Please clone this repository and push your work to your own GitHub account. To submit, send us a link to your final repository on GitHub, containing all code and answers for Parts 1 and 2.

Please use best practices in version control. Feel free to use whatever you believe are the best tools for the job. If you do any independent research, please cite your sources. We anticipate this task will take 5-6 hours to complete.

After submission, we will schedule time to review your code and analysis with a member of our team. If you have any questions, reach out to afernandes @ schmidtfutures . com.
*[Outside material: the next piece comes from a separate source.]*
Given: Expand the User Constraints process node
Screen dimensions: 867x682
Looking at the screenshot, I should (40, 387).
We look forward to discussing this with you!

Part 1: Feature Extraction

You are given three 5-minute audio snippets of a child playing with its mother. These are recordings from a natural home environment.

Task

Your challenge is to extract the audio features you believe are most important to distinguish between child and adult speech. This should be a set of independent features that are robust to who the speaker is and to environmental noise.
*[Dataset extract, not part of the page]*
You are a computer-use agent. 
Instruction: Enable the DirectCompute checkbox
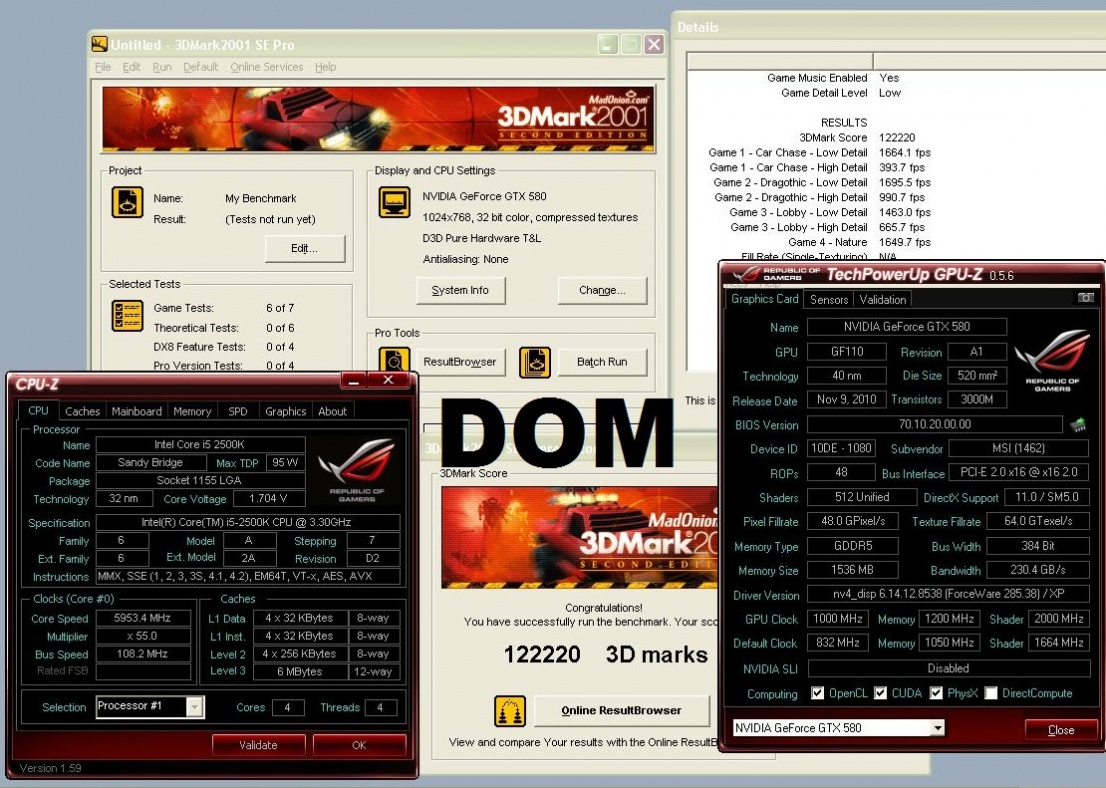pos(990,693)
Submit your code, the final dataset of extracted features, and answers to the questions below.

Questions

  1. What audio features did you choose to extract and why?
  2. Are there any features you intentionally didn't use?
  3. What steps did you take to transform the original .wav files to prepare for feature extraction?
  4. How well do you think this audio reflects real-world conditions? What types of sounds might be harder to handle, and what edge cases would you prioritize detecting or filtering first?
  5. Is there anything you would want to add, optimize, or improve if you had more time?
  6. If you were to annotate these audio files to train a supervised learning model, what labels would you include? Assume each row of the dataset represents a 10-second audio snippet, and provide an example column header.

Part 2: Modeling

Our work focuses on identifying child and adult voices, but in this example, we'd like you to train a model to determine the gender of a voice. Voice samples were collected from a variety of open source resources and stored as .WAV files, which were pre-processed for acoustic analysis. voices.csv is a file containing 3168 rows and 21 columns (20 columns for each feature and one label column for the classification of male or female).
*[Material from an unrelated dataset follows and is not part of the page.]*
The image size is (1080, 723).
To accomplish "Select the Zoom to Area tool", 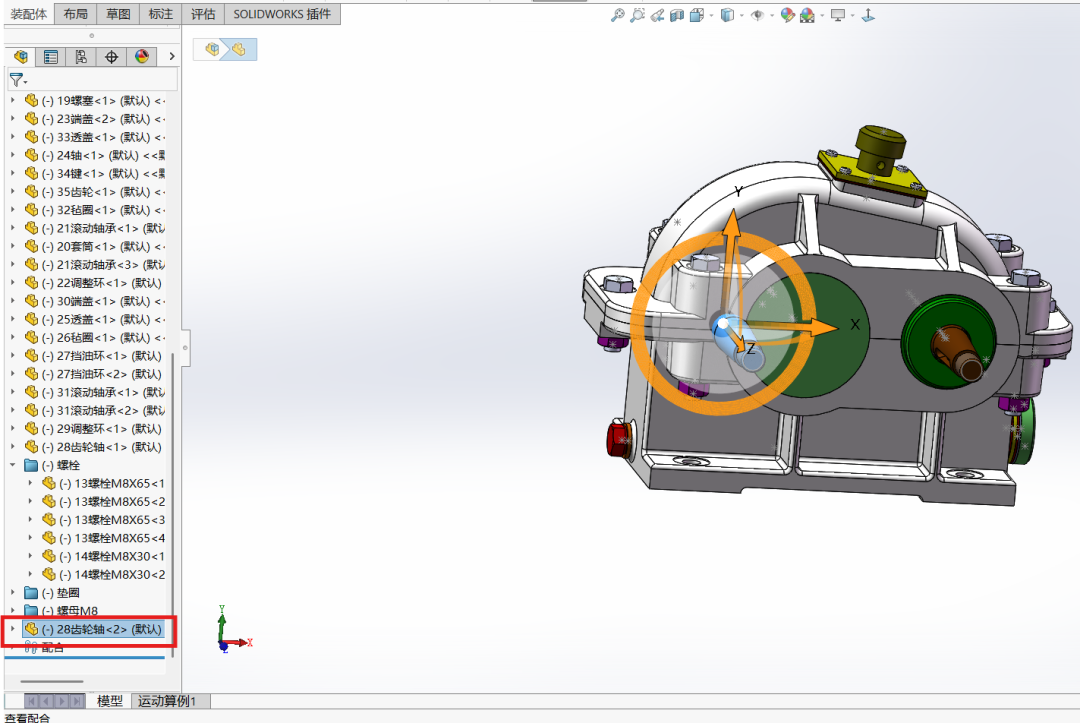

It measures the following acoustic properties:

  • duration: length of signal
  • meanfreq: mean frequency (in kHz)
  • sd: standard deviation of frequency
  • median: median frequency (in kHz)
  • Q25: first quantile (in kHz)
  • Q75: third quantile (in kHz)
  • IQR: interquantile range (in kHz)
  • skew: skewness (see note in specprop description)
  • kurt: kurtosis (see note in specprop description)
  • sp.ent: spectral entropy
  • sfm: spectral flatness
  • mode: mode frequency
  • centroid: frequency centroid (see specprop)
  • peakf: peak frequency (frequency with highest energy)
  • meanfun: average of fundamental frequency measured across acoustic signal
  • minfun: minimum fundamental frequency measured across acoustic signal
  • maxfun: maximum fundamental frequency measured across acoustic signal
  • meandom: average of dominant frequency measured across acoustic signal
  • mindom: minimum of dominant frequency measured across acoustic signal
  • maxdom: maximum of dominant frequency measured across acoustic signal
  • dfrange: range of dominant frequency measured across acoustic signal
  • modindx: the accumulated absolute difference- between adjacent measurements of fundamental frequencies divided by the frequency range

Task

Your challenge is to build a model to detect the gender of a voice. Always predicting "male" will achieve 50% accuracy. Our naive model based strictly on average dominant frequency achieves accuracy of 61% on training data and 59% on test data. We expect you can do significantly better.

  1. Determine which properties are statistically significant for determining gender. Report your results.
  2. Build a full logistic regression model and evaluate its performance. Report your results, including accuracy on the training and test set.
  3. Train any model of your choice to achieve an accuracy above 80%.

Submit code for all three portions above, as well as any screenshots or plots you create. In addition, please answer the questions below.

Questions

  1. What changes did you make in Section 3 to increase the accuracy of your ML model? Include a description of features you selected or created, parameters you tuned, and a discussion of tradeoffs.
  2. Is there anything you would want to add, optimize, or improve if you had more time?
  3. How might the model you built perform in the real world? What technical or ethical considerations would you weigh when deciding whether to deploy such a system?
  4. What would you do differently if you were trying to detect adult vs. child speech instead of male vs. female voices?

Evaluation

You will be evaluated on:

  • the relevance of the features you extract
  • the accuracy of your models
  • the readability of your code
  • your ability to pick an appropriate model or technique for a task and your understanding of their relative merits
  • the quality of your explanations